Forests around the world are losing the vertebrate animals that help to keep them alive, according to a new report by the World Wildlife Fund and the Zoological Society of London.
The authors of the report, titled “Below the Canopy,” looked at data for 268 species of reptiles, mammals, amphibians, and birds between the years of 1970 and 2014. They found that the average species declined by 53%, a sharp drop that could lead to extinction in the decades ahead.
Among the four groups of animals, birds fared the best, but still faced an overall decline.
The disappearance of vertebrate animals has consequences throughout ecosystems, and could ultimately undermine that health and stability of forests, according to the report.
“[Animals] perform pollination, seed dispersal, herbivory, and other crucial roles that affect natural regeneration and, importantly, carbon storage,” the report says. “Notably, in the vast forests of South America and Africa, the carbon locked in forests would decline if large birds and primates, in particular, were lost.”
“These animals ensure that the seeds of the most carbon-dense trees are dispersed and without them the less carbon-dense trees would dominate,” the report continues. “When animals are lost from forests these vital functions are lost with them, with severe implications for forest health, the climate, and more than a billion humans who depend on forests for their livelihoods.”
The report documents the factors driving the decline of vertebrate animals. Deforestation, caused largely by extractive industries, land clearance for agriculture, and wildfires, has significantly reduced the available habitat for animals, deprived them of food sources, and exposed them to health threats.
This May 8, 2018 photo released by the Brazilian Environmental and Renewable Natural Resources Institute (Ibama) shows an illegally deforested area on Pirititi indigenous lands as Ibama agents inspect Roraima state in Brazil's Amazon basin.
During wildfires, for example, animals can suffocate or burn to death, and their habitats get ruined.

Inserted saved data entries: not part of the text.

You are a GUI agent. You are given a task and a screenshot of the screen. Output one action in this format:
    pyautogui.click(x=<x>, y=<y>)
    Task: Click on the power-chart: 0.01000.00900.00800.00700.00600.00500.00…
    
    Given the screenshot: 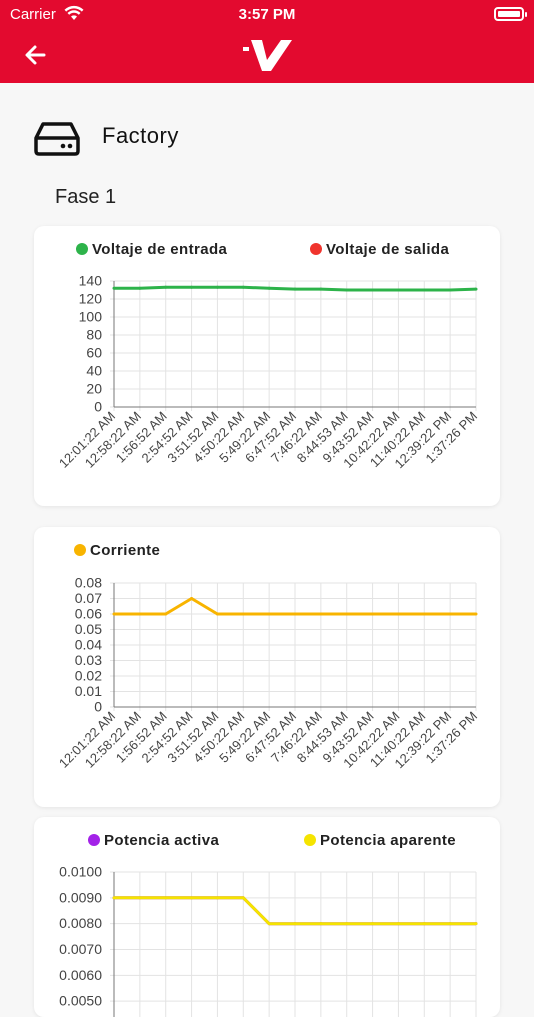 What is the action you would take?
    pyautogui.click(x=268, y=940)
    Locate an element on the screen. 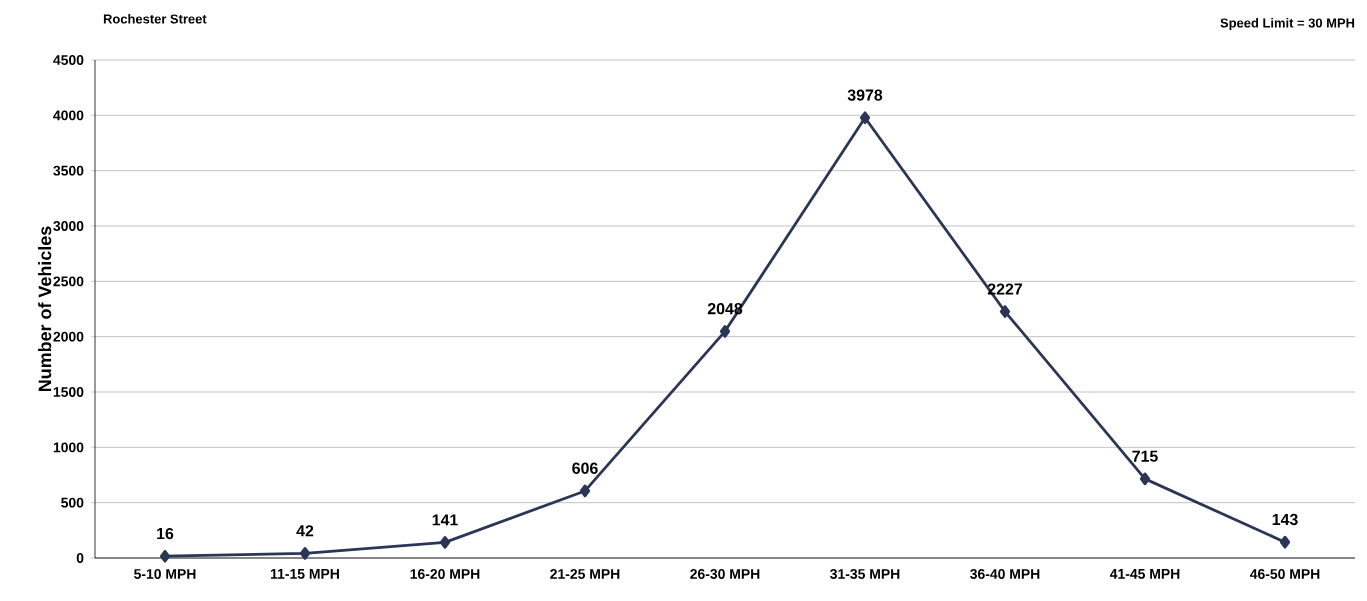  data-label: 715 is located at coordinates (1145, 456).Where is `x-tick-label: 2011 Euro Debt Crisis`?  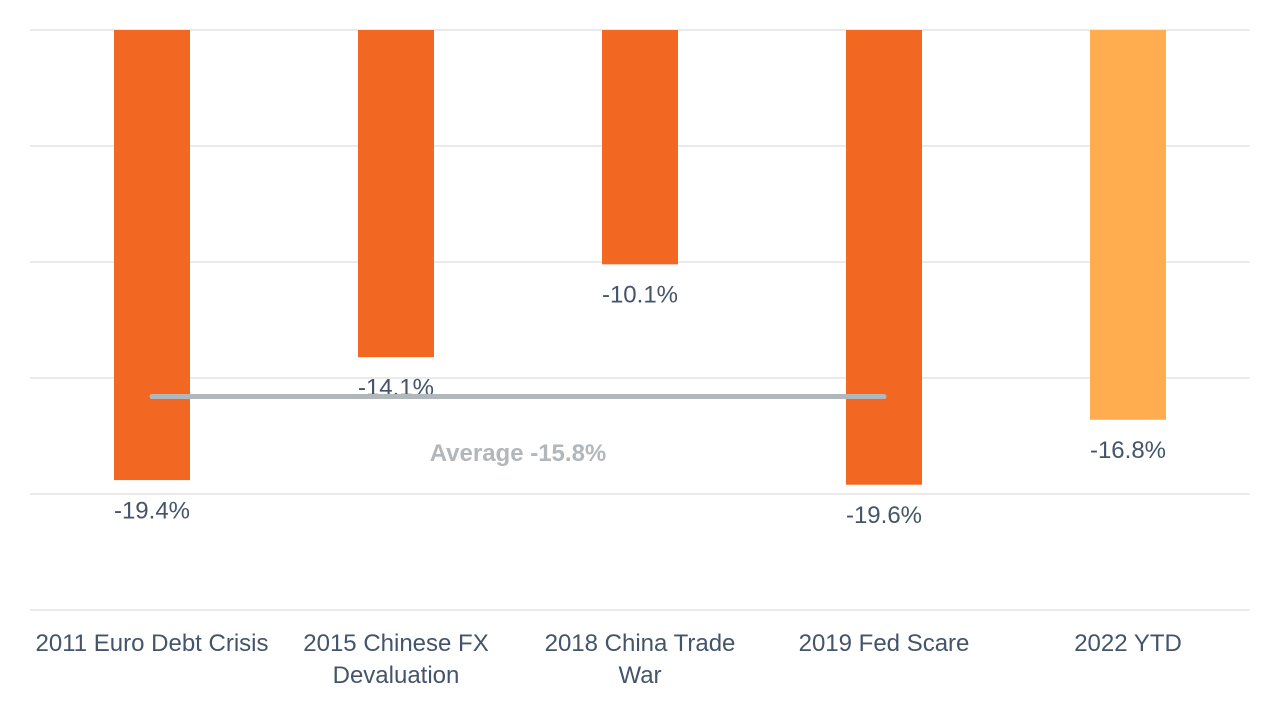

Globally, the world lost 29 million acres of trees in 2018, the fourth highest amount lost in a year since the Global Forest Watch began monitoring worldwide tree coverage in 2001. More than 502,000 square miles worth of trees — larger than the size of South Africa — were destroyed between 1990 and 2006. An estimated 46% of all trees, meanwhile, have been cut down since humans began clearing forests.
After years of recovery, the Amazon rainforest is undergoing rampant deforestation. Since the election of President Jair Bolsonaro, deforestation has surged by 80% in the country.
Animals are also being harmed by climate change, invasive species, disease, and violence by humans.
When mining companies clear forests for passageways to transport minerals, they often come into deadly conflict with animals.
Climate change, meanwhile, is multifaceted in that it comprises so many threats — worsening droughts, increasing temperatures, intensifying storms, and rising sea levels.
A recent report found that 1 million animal and plant species could go extinct in the decades ahead because of climate change.
The WWF report looks at vertebrate species, but invertebrates are similarly plummeting around the world, primarily because pesticides and other chemicals are indiscriminately sprayed.
The authors call for urgent action to reverse this decline and ask world leaders to adopt a biodiversity framework in 2020 that protects forest and other animals.
“Forests are home to well over half the world’s land-based species and are one of our most important carbon sinks,” the report says. “If we are to reverse the decline in biodiversity worldwide and avoid dangerous climate change then we need to safeguard the species that live in forests and keep them healthy.”